# Directions
Type out the entries again, keeping every word unchanged.

# Dataset extract
════════════════════

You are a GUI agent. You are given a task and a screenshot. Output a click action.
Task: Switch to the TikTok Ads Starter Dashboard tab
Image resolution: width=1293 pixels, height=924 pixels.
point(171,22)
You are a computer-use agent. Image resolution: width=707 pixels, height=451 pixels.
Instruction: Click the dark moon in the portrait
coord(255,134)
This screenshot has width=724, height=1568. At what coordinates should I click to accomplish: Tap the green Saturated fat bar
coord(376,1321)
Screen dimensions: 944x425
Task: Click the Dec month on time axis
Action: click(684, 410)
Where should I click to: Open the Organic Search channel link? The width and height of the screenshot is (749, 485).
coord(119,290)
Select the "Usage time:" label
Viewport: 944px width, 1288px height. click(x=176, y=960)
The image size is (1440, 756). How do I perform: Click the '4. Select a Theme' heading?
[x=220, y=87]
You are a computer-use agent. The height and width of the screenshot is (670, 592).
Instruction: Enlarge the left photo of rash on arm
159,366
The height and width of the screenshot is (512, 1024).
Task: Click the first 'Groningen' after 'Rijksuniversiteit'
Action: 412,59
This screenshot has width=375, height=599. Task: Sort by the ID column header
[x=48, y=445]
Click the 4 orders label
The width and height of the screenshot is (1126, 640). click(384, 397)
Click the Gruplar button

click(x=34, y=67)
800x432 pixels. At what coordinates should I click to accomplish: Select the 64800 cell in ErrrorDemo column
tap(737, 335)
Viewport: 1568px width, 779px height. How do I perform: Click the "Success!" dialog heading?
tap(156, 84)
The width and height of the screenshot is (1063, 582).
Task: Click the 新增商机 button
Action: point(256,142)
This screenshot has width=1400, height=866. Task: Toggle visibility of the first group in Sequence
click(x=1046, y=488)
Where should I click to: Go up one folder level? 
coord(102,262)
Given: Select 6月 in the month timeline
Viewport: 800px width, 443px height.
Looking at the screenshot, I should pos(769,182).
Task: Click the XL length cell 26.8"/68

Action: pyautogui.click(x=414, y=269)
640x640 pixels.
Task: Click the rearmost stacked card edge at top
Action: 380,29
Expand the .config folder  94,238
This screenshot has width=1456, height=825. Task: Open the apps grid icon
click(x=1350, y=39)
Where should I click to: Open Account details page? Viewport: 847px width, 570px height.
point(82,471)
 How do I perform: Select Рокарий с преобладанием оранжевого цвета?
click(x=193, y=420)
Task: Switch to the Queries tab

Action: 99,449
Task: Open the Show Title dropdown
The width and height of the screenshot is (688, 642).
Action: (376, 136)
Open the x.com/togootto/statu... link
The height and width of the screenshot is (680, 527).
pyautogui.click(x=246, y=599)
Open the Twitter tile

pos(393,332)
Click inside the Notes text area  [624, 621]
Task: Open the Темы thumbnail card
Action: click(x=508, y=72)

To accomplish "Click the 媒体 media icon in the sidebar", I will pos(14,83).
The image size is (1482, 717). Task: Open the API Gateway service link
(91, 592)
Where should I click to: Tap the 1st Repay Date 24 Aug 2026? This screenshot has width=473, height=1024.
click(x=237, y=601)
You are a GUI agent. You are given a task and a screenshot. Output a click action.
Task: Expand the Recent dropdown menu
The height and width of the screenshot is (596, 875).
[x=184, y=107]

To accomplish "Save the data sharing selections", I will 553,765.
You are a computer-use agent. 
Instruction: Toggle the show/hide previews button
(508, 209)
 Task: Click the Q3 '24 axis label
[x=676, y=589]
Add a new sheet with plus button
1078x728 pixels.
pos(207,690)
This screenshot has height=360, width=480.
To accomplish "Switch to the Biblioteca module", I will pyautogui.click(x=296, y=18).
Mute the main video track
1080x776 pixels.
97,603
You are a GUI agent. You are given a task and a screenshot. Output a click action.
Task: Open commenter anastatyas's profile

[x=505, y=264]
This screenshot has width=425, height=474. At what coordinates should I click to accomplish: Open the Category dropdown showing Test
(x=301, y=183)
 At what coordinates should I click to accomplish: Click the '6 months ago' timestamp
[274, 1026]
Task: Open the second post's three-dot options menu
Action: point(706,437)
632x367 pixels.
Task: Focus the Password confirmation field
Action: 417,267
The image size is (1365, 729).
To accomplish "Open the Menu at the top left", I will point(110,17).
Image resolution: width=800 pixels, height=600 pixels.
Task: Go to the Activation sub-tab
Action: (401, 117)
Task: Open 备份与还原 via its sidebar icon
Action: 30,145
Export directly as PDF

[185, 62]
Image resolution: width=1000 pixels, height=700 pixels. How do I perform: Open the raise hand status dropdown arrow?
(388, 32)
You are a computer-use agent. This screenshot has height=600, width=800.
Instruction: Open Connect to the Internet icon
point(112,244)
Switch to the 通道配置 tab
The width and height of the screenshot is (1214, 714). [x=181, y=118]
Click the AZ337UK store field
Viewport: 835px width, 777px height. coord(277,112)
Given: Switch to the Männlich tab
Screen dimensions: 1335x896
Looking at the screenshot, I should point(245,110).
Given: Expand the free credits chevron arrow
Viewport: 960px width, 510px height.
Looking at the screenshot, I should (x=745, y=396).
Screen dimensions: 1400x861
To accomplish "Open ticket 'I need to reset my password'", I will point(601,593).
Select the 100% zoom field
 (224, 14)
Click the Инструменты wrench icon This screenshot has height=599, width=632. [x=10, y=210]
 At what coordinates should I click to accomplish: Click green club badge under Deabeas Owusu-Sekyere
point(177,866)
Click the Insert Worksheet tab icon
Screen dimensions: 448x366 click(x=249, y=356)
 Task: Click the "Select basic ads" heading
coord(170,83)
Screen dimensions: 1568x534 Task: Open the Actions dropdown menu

════════════════════

# Solved exercise
You are a GUI agent. You are given a task and a screenshot. Output a click action.
Task: Switch to the TikTok Ads Starter Dashboard tab
Image resolution: width=1293 pixels, height=924 pixels.
point(171,22)
You are a computer-use agent. Image resolution: width=707 pixels, height=451 pixels.
Instruction: Click the dark moon in the portrait
coord(255,134)
This screenshot has width=724, height=1568. At what coordinates should I click to accomplish: Tap the green Saturated fat bar
coord(376,1321)
Screen dimensions: 944x425
Task: Click the Dec month on time axis
Action: click(684, 410)
Where should I click to: Open the Organic Search channel link? The width and height of the screenshot is (749, 485).
coord(119,290)
Select the "Usage time:" label
Viewport: 944px width, 1288px height. click(x=176, y=960)
The image size is (1440, 756). How do I perform: Click the '4. Select a Theme' heading?
[x=220, y=87]
You are a computer-use agent. The height and width of the screenshot is (670, 592).
Instruction: Enlarge the left photo of rash on arm
159,366
The height and width of the screenshot is (512, 1024).
Task: Click the first 'Groningen' after 'Rijksuniversiteit'
Action: 412,59
This screenshot has width=375, height=599. Task: Sort by the ID column header
[x=48, y=445]
Click the 4 orders label
The width and height of the screenshot is (1126, 640). click(384, 397)
Click the Gruplar button

click(x=34, y=67)
800x432 pixels. At what coordinates should I click to accomplish: Select the 64800 cell in ErrrorDemo column
tap(737, 335)
Viewport: 1568px width, 779px height. How do I perform: Click the "Success!" dialog heading?
tap(156, 84)
The width and height of the screenshot is (1063, 582).
Task: Click the 新增商机 button
Action: point(256,142)
This screenshot has width=1400, height=866. Task: Toggle visibility of the first group in Sequence
click(x=1046, y=488)
Where should I click to: Go up one folder level? 
coord(102,262)
Given: Select 6月 in the month timeline
Viewport: 800px width, 443px height.
Looking at the screenshot, I should pos(769,182).
Task: Click the XL length cell 26.8"/68

Action: pyautogui.click(x=414, y=269)
640x640 pixels.
Task: Click the rearmost stacked card edge at top
Action: 380,29
Expand the .config folder  94,238
This screenshot has width=1456, height=825. Task: Open the apps grid icon
click(x=1350, y=39)
Where should I click to: Open Account details page? Viewport: 847px width, 570px height.
point(82,471)
 How do I perform: Select Рокарий с преобладанием оранжевого цвета?
click(x=193, y=420)
Task: Switch to the Queries tab

Action: 99,449
Task: Open the Show Title dropdown
The width and height of the screenshot is (688, 642).
Action: (376, 136)
Open the x.com/togootto/statu... link
The height and width of the screenshot is (680, 527).
pyautogui.click(x=246, y=599)
Open the Twitter tile

pos(393,332)
Click inside the Notes text area  [624, 621]
Task: Open the Темы thumbnail card
Action: click(x=508, y=72)

To accomplish "Click the 媒体 media icon in the sidebar", I will pos(14,83).
The image size is (1482, 717). Task: Open the API Gateway service link
(91, 592)
Where should I click to: Tap the 1st Repay Date 24 Aug 2026? This screenshot has width=473, height=1024.
click(x=237, y=601)
You are a GUI agent. You are given a task and a screenshot. Output a click action.
Task: Expand the Recent dropdown menu
The height and width of the screenshot is (596, 875).
[x=184, y=107]

To accomplish "Save the data sharing selections", I will 553,765.
You are a computer-use agent. 
Instruction: Toggle the show/hide previews button
(508, 209)
 Task: Click the Q3 '24 axis label
[x=676, y=589]
Add a new sheet with plus button
1078x728 pixels.
pos(207,690)
This screenshot has height=360, width=480.
To accomplish "Switch to the Biblioteca module", I will pyautogui.click(x=296, y=18).
Mute the main video track
1080x776 pixels.
97,603
You are a GUI agent. You are given a task and a screenshot. Output a click action.
Task: Open commenter anastatyas's profile

[x=505, y=264]
This screenshot has width=425, height=474. At what coordinates should I click to accomplish: Open the Category dropdown showing Test
(x=301, y=183)
 At what coordinates should I click to accomplish: Click the '6 months ago' timestamp
[274, 1026]
Task: Open the second post's three-dot options menu
Action: point(706,437)
632x367 pixels.
Task: Focus the Password confirmation field
Action: 417,267
The image size is (1365, 729).
To accomplish "Open the Menu at the top left", I will point(110,17).
Image resolution: width=800 pixels, height=600 pixels.
Task: Go to the Activation sub-tab
Action: (401, 117)
Task: Open 备份与还原 via its sidebar icon
Action: 30,145
Export directly as PDF

[185, 62]
Image resolution: width=1000 pixels, height=700 pixels. How do I perform: Open the raise hand status dropdown arrow?
(388, 32)
You are a computer-use agent. This screenshot has height=600, width=800.
Instruction: Open Connect to the Internet icon
point(112,244)
Switch to the 通道配置 tab
The width and height of the screenshot is (1214, 714). [x=181, y=118]
Click the AZ337UK store field
Viewport: 835px width, 777px height. coord(277,112)
Given: Switch to the Männlich tab
Screen dimensions: 1335x896
Looking at the screenshot, I should point(245,110).
Given: Expand the free credits chevron arrow
Viewport: 960px width, 510px height.
Looking at the screenshot, I should (x=745, y=396).
Screen dimensions: 1400x861
To accomplish "Open ticket 'I need to reset my password'", I will point(601,593).
Select the 100% zoom field
 (224, 14)
Click the Инструменты wrench icon This screenshot has height=599, width=632. [x=10, y=210]
 At what coordinates should I click to accomplish: Click green club badge under Deabeas Owusu-Sekyere
point(177,866)
Click the Insert Worksheet tab icon
Screen dimensions: 448x366 click(x=249, y=356)
 Task: Click the "Select basic ads" heading
coord(170,83)
Screen dimensions: 1568x534 Task: Open the Actions dropdown menu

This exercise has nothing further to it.